La Casa de Armijo, de estilo renacentista, es ejemplo de ello, casa que tendremos como tema principal de hoy.
En el palacio podremos destacar, primero de todo, el patio interior, que suele ser el elemento más característico de este tipo de construcciones pues se piensan los patios como núcleos y lugar de actividades central del edificio. Contiene una planta cuadrada no regular y se puede acceder a él (al patio) de manera tangencial, a través del zaguán de entrada que se enmarca en un arco de medio punto.
La edificación, consta además de dos cuerpos de altura. El cuerpo inferior corresponde con la planta baja y entreplanta, el cual se compone con una estructura porticada, hecha a base de puentes de madera y cuatro columnas de gran esbeltez. Las columnas tienen una altura de seis metros y medio y se componen de basa y pedestal liso que es rematado por collarino de ovas y un capitel de estilo jónico.

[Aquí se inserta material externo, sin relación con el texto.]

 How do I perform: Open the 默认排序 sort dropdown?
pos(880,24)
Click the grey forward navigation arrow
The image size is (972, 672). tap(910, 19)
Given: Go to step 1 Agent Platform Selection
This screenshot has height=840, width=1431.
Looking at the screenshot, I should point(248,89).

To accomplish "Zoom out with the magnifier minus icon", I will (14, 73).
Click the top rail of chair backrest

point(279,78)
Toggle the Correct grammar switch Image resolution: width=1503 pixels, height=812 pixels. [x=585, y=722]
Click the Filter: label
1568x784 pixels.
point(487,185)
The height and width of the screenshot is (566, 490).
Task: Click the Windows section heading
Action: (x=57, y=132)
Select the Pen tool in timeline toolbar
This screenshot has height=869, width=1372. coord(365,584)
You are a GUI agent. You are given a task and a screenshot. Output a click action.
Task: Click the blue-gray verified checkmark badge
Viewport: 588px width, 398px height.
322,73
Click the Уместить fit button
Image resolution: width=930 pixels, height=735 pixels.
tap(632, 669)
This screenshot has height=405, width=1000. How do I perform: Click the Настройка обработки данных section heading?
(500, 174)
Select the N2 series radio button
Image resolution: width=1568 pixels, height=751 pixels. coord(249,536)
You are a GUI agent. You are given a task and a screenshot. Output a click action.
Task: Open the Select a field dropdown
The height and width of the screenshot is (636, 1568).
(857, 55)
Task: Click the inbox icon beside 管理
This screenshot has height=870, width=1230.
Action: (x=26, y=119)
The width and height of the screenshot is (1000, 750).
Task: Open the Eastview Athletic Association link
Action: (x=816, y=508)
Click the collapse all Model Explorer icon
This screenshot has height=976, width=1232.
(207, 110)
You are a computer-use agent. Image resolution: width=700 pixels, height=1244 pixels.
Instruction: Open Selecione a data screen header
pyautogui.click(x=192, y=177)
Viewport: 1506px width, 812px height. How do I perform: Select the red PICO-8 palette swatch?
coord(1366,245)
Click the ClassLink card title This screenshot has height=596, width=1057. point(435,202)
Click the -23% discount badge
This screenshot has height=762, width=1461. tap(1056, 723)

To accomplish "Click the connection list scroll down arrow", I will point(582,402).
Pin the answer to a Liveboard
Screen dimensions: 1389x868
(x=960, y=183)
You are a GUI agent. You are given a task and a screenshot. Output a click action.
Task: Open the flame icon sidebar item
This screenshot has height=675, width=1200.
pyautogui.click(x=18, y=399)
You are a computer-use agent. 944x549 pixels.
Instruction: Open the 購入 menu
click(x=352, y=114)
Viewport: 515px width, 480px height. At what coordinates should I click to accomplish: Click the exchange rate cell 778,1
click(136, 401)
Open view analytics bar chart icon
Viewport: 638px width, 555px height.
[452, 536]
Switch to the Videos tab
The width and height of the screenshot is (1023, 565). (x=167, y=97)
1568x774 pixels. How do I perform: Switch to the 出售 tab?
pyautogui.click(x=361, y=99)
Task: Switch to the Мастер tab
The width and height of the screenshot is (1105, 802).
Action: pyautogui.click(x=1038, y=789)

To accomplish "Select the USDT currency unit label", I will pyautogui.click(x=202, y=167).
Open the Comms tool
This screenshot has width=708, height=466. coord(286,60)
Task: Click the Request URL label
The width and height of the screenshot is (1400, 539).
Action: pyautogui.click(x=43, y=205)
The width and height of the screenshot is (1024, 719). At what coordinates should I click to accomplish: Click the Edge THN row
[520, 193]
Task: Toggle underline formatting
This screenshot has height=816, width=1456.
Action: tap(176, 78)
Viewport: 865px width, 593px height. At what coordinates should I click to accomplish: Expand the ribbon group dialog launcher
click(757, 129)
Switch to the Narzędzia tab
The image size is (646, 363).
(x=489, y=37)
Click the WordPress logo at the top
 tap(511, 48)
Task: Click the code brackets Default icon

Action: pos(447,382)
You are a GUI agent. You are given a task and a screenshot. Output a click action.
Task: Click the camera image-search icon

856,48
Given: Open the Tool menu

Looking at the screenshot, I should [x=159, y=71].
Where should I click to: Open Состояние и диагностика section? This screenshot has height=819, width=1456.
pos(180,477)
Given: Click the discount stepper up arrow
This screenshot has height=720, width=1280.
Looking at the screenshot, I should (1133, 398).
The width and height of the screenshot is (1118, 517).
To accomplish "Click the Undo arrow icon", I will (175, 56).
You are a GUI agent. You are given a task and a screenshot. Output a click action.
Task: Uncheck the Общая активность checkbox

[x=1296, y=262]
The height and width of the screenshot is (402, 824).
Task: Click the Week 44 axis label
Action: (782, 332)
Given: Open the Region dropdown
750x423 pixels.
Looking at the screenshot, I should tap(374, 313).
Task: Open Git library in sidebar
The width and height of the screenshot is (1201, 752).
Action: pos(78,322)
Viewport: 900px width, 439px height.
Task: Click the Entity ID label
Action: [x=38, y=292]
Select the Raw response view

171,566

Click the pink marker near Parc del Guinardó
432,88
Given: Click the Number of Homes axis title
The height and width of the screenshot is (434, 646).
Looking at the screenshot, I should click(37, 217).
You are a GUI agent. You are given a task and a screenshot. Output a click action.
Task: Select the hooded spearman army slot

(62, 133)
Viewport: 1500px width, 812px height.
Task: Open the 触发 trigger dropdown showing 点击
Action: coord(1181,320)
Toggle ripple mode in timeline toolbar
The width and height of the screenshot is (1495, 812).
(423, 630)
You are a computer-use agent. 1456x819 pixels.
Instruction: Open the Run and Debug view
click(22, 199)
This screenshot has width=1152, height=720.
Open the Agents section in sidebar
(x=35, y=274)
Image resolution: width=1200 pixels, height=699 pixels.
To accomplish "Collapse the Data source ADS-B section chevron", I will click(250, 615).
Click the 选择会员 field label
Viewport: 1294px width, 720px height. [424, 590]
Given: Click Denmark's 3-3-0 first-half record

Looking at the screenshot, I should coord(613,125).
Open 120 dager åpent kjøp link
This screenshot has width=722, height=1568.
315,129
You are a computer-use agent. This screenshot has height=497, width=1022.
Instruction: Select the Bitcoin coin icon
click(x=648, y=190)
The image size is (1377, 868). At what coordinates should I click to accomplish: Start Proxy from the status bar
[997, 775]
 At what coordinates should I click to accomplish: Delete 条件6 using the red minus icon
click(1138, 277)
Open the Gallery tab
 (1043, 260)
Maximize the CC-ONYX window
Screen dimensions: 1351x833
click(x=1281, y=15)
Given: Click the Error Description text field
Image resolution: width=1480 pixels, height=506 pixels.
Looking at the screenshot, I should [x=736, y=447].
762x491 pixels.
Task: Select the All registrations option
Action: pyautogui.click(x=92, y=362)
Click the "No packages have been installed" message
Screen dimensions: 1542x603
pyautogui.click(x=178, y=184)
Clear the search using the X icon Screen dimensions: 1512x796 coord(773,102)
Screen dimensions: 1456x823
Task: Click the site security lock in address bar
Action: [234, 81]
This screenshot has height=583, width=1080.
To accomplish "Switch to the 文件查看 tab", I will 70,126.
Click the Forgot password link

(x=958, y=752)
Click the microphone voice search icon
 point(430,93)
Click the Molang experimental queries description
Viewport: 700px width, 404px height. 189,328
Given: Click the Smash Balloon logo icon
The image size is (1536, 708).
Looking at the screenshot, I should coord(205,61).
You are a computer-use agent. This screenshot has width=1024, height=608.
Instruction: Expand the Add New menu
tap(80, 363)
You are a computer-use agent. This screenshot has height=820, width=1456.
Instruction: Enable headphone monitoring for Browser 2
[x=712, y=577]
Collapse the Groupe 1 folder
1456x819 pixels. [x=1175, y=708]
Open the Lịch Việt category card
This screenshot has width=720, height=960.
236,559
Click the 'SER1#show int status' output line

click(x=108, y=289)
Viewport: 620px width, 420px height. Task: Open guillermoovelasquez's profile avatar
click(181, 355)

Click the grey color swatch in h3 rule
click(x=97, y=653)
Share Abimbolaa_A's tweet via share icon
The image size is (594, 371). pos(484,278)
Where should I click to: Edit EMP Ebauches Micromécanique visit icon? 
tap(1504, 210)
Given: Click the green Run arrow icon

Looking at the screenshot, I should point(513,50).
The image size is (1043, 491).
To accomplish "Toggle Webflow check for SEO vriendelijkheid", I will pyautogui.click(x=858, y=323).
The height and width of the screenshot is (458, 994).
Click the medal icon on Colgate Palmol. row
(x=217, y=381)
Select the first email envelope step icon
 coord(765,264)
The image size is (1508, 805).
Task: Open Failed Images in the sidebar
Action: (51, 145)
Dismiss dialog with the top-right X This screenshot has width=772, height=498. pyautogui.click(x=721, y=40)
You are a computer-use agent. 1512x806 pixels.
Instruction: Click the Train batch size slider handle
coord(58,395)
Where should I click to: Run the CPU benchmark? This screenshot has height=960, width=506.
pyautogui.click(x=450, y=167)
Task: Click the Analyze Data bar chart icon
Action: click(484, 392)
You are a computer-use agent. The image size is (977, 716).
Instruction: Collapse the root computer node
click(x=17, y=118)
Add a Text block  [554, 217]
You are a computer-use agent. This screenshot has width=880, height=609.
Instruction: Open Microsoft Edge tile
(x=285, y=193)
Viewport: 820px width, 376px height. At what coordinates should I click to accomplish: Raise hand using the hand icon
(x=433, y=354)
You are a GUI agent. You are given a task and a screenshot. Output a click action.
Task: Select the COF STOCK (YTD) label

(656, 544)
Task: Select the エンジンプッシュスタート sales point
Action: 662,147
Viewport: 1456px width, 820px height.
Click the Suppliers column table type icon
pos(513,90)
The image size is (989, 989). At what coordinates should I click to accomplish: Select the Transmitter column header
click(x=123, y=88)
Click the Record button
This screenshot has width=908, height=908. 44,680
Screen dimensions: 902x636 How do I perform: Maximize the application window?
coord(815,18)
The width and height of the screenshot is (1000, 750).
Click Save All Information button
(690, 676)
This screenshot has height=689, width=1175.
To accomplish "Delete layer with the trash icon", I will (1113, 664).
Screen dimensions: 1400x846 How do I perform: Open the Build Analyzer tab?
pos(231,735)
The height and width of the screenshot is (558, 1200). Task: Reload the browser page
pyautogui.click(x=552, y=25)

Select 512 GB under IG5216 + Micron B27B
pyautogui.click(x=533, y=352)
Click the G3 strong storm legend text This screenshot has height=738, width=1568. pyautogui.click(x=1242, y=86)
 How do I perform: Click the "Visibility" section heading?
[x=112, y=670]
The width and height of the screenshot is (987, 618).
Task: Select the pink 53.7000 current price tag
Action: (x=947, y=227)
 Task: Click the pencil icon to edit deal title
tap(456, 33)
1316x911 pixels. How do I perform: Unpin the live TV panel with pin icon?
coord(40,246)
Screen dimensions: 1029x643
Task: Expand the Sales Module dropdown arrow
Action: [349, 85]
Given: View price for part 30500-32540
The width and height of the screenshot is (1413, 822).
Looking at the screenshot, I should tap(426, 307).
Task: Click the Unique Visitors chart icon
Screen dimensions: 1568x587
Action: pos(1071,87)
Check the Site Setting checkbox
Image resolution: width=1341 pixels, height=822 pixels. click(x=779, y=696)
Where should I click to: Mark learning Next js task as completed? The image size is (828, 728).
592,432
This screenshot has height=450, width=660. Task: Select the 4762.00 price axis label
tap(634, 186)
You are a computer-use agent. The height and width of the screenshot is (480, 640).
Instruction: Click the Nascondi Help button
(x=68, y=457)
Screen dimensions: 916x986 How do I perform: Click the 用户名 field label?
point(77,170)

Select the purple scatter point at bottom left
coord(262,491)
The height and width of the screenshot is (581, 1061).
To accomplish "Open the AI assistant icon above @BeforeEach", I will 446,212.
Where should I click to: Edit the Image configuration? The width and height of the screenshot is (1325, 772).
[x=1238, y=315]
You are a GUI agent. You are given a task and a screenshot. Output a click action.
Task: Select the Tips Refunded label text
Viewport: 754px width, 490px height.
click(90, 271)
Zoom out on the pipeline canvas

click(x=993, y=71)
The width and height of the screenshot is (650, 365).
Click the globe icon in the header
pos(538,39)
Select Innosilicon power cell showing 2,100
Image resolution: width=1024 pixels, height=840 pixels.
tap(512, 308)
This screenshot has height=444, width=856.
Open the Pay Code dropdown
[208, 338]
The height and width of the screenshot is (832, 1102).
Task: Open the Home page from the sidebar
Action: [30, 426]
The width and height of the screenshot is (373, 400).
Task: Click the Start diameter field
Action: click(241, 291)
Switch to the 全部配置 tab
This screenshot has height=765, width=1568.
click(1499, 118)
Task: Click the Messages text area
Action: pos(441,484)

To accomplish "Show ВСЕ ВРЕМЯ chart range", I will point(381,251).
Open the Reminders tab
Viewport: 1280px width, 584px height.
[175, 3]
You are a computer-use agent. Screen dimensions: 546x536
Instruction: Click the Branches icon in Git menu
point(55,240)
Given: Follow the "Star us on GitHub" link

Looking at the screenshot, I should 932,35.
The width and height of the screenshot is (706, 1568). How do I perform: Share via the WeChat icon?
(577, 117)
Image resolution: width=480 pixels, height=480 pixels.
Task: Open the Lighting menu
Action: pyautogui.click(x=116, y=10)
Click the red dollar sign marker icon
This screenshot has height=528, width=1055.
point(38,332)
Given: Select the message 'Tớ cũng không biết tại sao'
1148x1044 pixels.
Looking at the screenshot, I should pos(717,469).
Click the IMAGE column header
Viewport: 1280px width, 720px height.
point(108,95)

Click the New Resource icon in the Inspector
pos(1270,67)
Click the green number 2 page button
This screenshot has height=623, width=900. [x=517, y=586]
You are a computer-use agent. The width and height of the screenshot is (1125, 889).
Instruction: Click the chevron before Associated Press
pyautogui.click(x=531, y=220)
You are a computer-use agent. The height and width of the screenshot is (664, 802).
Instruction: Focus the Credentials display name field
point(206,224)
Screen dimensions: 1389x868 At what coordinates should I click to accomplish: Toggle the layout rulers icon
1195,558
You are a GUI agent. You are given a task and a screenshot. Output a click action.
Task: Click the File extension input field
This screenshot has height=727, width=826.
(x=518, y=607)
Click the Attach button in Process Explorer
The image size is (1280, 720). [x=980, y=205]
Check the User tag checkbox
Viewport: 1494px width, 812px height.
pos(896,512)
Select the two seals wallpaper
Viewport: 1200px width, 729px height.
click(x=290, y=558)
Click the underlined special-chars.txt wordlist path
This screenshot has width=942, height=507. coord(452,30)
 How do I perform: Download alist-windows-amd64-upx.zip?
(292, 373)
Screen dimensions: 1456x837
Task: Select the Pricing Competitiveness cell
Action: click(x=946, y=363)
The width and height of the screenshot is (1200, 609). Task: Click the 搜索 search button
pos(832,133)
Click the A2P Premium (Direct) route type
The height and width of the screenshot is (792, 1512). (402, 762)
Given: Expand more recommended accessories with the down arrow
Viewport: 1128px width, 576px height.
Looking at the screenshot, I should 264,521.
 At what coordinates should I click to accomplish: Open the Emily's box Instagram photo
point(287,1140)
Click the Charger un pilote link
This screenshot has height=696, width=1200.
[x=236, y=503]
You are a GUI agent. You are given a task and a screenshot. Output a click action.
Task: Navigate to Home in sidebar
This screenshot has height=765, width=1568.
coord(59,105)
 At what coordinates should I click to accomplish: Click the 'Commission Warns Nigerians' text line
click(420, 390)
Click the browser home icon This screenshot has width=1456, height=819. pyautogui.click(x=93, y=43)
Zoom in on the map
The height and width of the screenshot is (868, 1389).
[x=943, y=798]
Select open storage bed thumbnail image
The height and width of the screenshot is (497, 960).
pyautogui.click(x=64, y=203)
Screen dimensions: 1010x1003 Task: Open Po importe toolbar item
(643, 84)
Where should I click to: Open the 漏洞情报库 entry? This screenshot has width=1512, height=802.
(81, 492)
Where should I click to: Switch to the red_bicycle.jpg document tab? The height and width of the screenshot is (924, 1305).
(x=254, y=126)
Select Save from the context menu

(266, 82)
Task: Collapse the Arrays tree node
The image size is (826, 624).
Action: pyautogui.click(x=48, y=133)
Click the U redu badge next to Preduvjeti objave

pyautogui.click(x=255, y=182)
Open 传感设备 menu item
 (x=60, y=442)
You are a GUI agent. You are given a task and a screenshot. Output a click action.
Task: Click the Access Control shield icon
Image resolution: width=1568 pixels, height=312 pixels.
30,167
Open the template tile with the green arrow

El cuerpo de arriba o superior se corresponde con la primera planta, la planta digamos noble. Está hecho por una doble arquería de medio punto en cada uno de sus lados, descansando, en el centro, en columnillas exentas de basta y también capitel jónico. Por otro lado, en los extremos, en medias columnas de características iguales que se adosan a las pilastras de las cuatro esquinas.
En correspondencia con la caja del patio, el palacio posee en el sótano cuatro pilastras de sección cuadrada y de ladrillo que tienen como función el soporte de las columnas de la planta baja. El suelo del patio queda, maravillosamente, sustentado mediante una bóveda.
La fachada principal, la primera imagen del palacio, es de ladrillo macizo tradicional aragonés, agramillado y con refuerzo de piedra en la parte inferior de la esquina. En la fachada, en la parte de la derecha, podremos ver la puerta de entrada al palacio.
Y es que un palacio de tal índole no podía tener otro uso que algo importante. Así, la Casa de Armijo es hoy en día la sede de Justicia de Aragón.